The discursive statements in newspapers must thus be understood in terms of the wider social discursive framework of the society; what can be said in the newspapers has to be seen in light of what can be said in the wider social context. As such, newspaper discourse becomes a social practice (Fairclough, 1989) as it has its effects upon social structures and contributes to the achievement of social continuity or social change, and vice versa. It is a dialectical relationship which sees the two influencing each other continuously. Thus, social structures not only determine news discourse, i.e., what is reported, how it is reported etc, but they are also a product of the discourse itself, i.e., the way something is reported affects how we view and understand it.
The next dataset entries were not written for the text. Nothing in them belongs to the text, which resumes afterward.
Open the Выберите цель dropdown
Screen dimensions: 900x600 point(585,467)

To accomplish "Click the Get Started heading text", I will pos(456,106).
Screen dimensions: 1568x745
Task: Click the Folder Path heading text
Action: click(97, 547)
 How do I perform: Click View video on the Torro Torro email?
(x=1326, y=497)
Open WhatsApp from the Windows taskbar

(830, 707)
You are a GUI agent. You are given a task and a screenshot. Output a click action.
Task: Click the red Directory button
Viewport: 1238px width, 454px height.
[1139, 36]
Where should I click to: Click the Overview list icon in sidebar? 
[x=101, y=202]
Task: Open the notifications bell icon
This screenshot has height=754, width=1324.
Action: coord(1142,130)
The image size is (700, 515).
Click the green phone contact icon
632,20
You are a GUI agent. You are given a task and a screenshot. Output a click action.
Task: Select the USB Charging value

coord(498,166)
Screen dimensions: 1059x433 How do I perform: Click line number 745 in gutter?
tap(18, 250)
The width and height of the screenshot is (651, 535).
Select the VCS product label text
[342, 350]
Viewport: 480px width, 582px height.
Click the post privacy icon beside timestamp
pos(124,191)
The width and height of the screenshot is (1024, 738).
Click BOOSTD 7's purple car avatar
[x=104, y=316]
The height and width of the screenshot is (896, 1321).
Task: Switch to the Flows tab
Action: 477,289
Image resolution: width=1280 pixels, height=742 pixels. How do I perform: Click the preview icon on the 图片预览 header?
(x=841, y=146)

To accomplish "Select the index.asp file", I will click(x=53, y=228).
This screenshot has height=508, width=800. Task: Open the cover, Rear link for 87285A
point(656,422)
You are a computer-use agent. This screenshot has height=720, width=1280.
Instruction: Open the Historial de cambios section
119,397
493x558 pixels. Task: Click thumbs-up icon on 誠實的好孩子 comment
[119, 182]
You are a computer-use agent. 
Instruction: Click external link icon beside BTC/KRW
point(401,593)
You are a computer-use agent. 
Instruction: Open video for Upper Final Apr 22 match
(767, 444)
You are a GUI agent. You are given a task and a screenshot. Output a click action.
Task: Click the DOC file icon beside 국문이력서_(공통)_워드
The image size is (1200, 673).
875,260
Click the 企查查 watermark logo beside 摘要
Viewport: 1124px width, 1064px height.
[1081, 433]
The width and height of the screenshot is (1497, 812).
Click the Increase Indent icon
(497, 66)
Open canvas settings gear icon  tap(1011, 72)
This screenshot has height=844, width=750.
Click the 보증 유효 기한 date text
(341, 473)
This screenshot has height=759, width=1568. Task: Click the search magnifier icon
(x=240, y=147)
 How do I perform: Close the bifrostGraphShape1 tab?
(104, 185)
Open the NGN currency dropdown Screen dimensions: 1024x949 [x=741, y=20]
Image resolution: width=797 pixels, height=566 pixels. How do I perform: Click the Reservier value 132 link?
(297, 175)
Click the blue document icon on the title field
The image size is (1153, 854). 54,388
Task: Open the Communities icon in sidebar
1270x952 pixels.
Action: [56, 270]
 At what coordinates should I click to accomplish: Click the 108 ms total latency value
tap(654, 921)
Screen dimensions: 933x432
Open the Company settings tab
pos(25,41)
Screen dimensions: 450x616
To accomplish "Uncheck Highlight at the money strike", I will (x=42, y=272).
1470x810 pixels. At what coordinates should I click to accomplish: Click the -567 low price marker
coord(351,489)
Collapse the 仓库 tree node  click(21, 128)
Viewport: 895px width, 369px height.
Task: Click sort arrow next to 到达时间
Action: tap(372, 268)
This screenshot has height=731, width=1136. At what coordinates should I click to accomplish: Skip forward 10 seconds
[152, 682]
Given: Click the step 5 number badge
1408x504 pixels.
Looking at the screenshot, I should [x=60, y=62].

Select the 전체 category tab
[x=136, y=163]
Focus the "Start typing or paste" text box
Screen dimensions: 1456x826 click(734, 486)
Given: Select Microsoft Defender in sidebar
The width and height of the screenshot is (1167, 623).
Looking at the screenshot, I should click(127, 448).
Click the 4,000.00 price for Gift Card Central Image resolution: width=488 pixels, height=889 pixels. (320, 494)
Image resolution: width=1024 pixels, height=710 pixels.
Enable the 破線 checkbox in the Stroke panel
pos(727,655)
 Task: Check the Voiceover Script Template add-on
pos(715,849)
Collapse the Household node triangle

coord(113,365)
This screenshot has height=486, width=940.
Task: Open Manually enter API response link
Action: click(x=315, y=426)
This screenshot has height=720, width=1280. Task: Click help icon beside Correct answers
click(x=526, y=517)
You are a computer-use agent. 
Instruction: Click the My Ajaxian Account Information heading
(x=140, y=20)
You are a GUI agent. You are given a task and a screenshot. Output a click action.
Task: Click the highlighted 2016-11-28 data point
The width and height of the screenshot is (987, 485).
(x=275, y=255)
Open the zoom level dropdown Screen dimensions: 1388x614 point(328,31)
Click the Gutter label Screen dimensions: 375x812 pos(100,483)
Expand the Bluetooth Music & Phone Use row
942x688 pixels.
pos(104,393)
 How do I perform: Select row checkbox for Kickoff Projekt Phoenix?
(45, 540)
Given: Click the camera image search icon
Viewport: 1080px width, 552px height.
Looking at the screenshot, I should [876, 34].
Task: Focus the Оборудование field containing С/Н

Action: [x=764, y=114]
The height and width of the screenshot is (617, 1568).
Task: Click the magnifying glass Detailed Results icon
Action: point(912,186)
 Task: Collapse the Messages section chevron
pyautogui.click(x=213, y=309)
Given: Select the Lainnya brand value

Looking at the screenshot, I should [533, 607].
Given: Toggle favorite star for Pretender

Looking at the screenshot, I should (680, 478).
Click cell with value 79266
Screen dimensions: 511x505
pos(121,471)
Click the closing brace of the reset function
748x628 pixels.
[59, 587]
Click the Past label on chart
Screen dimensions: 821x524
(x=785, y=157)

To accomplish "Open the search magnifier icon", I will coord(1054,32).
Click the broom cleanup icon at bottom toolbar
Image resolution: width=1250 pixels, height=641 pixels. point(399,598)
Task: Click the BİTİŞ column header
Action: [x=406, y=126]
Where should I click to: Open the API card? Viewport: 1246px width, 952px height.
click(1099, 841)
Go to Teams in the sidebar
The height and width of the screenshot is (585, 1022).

The knowledge that the press constructs its discourse has come as a result of power struggles. That is, what is considered 'common sense' knowledge is a result of struggle and negotiation amongst differing and conflicting ideologies over whose version of an event should be sanctioned (Mills, 1972: 21). Thus, the knowledge we consume about the world around us as provided by the press is often the product of the subjugation of other forms of knowledge. For example, it has become 'common sense' knowledge that when the press describes a female rape victim as one who dresses provocatively, it is assumed that a large part of the blame for the rape is hers. Within feminist discourse, this 'commonsensical truth' is contested and rejected outright as 'the reason' for the rape. However, because feminist discourse is not the dominant discourse of the day, such feminist knowledge will not be the kind to be privileged in the news discourse.
Thus, the dominant ideology of a particular group, more often than not, is able to exercise its power when its knowledge is carried in the media discourse as 'common sense' knowledge.
To create awareness of such issues that will then result in meaningful negotiations, a systematic and critical method of discourse analysis will be needed, and it to this type of linguistic framework that I will now turn my discussion.
"Critical Linguistics is the study from an avowedly political perspective" (Mills, 1995: 10). Critical Linguists like Norman Fairclough, Roger Fowler, Bob Hodge and Gunther Kress have been concerned with the development of a political analysis of text, and this concern stems from their stand that discourses construct and constitute social entities and relations, rather than just reflecting them (Mills, 1997).
To the critical linguists then, language is a social phenomenon, i.e., "the form of language in use are a part of, as well as a consequence of, social process" (Fowler et al., 1979: 26). Fairclough (1992) talked about the dialectical relationship between language and society, and that discourse is a social practice in the sense that it constitutes and changes the three dimensions of the social: knowledge, social relations and social identity. These correspond to the three major functions of language: the ideational function (representing the world and our experience), the relational function (constituting and changing social relations), and the identical function (constituting and changing social identities) (Fairclough, 1992: 8). Halliday (1985), whose functional model influences the work of these critical linguists, incorporated the second and third functions into his interpersonal function.
Hence one can then begin to understand the effects of society upon discourse; for example, how gender stereotypes are valued and legitimised as the dominant discourse in texts like the common broadsheet press. The power of a dominant discourse (and hence the dominant group) comes precisely from the way it constitutes the social, and by the discourse conventions becoming 'natural' and 'commonsensical' so that "an acquiescent, uncritical reader...has already (become) socialised into sensitivity" (Fowler et al., 1979: 185).
Since discourse can constitute the dominant knowledge, social relations and ways of being and identification of a society, resulting in dominant practices and conventions, alternative discursive practices which challenge them is also possible. To enable this to happen, consciousness of the issues must first be raised, and I agree with Fairclough that such consciousness "is a precondition for the development of new practices and conventions which can contribute to social emancipation" (Fairclough, 1992: 10).
Hence, there arises the need for critical linguistics because this paradigm seeks, by analysing the details of linguistic structure with respect to the socio-historical situation of the text, to bring to consciousness the patterns of belief and value which are encoded in the language (Fowler, 1991: 67). The prime focus of critical linguistic analysis is thus to uncover the encoded ideological assumptions taken as 'natural' within discourse.